Parallel processing is information processing that uses more than one computer processor simultaneously to perform work on a problem. This should not be confused with multitasking , in which many tasks are performed on a single processor by continuously switching between them, a common practice on serial machines. Computers that are designed for parallel processing are called parallel processors or parallel machines. Many parallel processors can also be described as supercomputers, a more general term applied to the class of computer systems that is most powerful at any given time.

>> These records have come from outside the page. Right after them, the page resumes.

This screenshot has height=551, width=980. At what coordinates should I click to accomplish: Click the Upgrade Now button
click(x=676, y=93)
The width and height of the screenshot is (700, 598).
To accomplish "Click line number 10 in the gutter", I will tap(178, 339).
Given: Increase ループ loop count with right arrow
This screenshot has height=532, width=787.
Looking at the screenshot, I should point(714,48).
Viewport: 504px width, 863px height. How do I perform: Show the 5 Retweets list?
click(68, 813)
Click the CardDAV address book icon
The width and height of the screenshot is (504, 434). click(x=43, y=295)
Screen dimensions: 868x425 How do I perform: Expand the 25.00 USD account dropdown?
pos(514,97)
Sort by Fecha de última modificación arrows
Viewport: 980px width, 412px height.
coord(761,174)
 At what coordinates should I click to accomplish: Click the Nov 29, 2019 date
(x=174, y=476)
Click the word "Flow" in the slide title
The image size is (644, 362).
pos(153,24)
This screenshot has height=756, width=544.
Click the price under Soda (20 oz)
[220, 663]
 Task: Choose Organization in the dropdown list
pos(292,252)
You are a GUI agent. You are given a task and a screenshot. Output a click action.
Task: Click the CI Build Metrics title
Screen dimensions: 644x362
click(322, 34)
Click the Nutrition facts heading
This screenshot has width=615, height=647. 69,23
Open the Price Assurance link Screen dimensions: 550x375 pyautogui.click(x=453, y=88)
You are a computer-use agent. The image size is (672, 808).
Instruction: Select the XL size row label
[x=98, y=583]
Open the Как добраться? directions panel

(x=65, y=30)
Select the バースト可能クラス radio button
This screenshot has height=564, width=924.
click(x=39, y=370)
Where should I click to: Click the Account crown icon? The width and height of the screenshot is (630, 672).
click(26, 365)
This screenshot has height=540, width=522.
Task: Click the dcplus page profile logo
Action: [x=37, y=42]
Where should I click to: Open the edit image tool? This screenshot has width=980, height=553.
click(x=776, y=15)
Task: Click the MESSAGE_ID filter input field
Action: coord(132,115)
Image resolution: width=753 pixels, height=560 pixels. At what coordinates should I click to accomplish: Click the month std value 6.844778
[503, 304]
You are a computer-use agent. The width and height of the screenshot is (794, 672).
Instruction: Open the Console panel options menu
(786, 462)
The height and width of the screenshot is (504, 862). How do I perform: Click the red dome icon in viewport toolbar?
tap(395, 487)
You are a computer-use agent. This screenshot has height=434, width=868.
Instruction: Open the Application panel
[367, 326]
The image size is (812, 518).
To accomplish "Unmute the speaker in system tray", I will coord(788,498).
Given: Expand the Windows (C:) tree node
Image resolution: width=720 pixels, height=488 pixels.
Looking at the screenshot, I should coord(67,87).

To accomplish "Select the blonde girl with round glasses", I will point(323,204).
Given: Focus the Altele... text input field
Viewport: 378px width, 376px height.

The need to coordinate the work of the individual processors makes parallel processing more complex than processing with a single processor. The processing resources available must be assigned efficiently, and the processors may need to share information as the work progresses. Parallel processors are used for problems that are computationally intensive, that is, they require a very large number of computations. Parallel processing may be appropriate when the problem is very difficult to solve or when it is important to get the results very quickly.
Some examples of problems that may require parallel processing are image processing, molecular modeling, computer animations and simulations, and analysis of models to predict climate and economics. Many problems, such as weather forecasting, can be addressed with increasingly complex models as the computing power is developed to implement them, so there is always an incentive to create newer, more powerful parallel processors. Although early work in parallel processing focused on complex scientific and engineering applications, current uses also include commercial applications such as data mining and risk evaluation in investment portfolios. In some situations, the reliability added by additional processors is also important.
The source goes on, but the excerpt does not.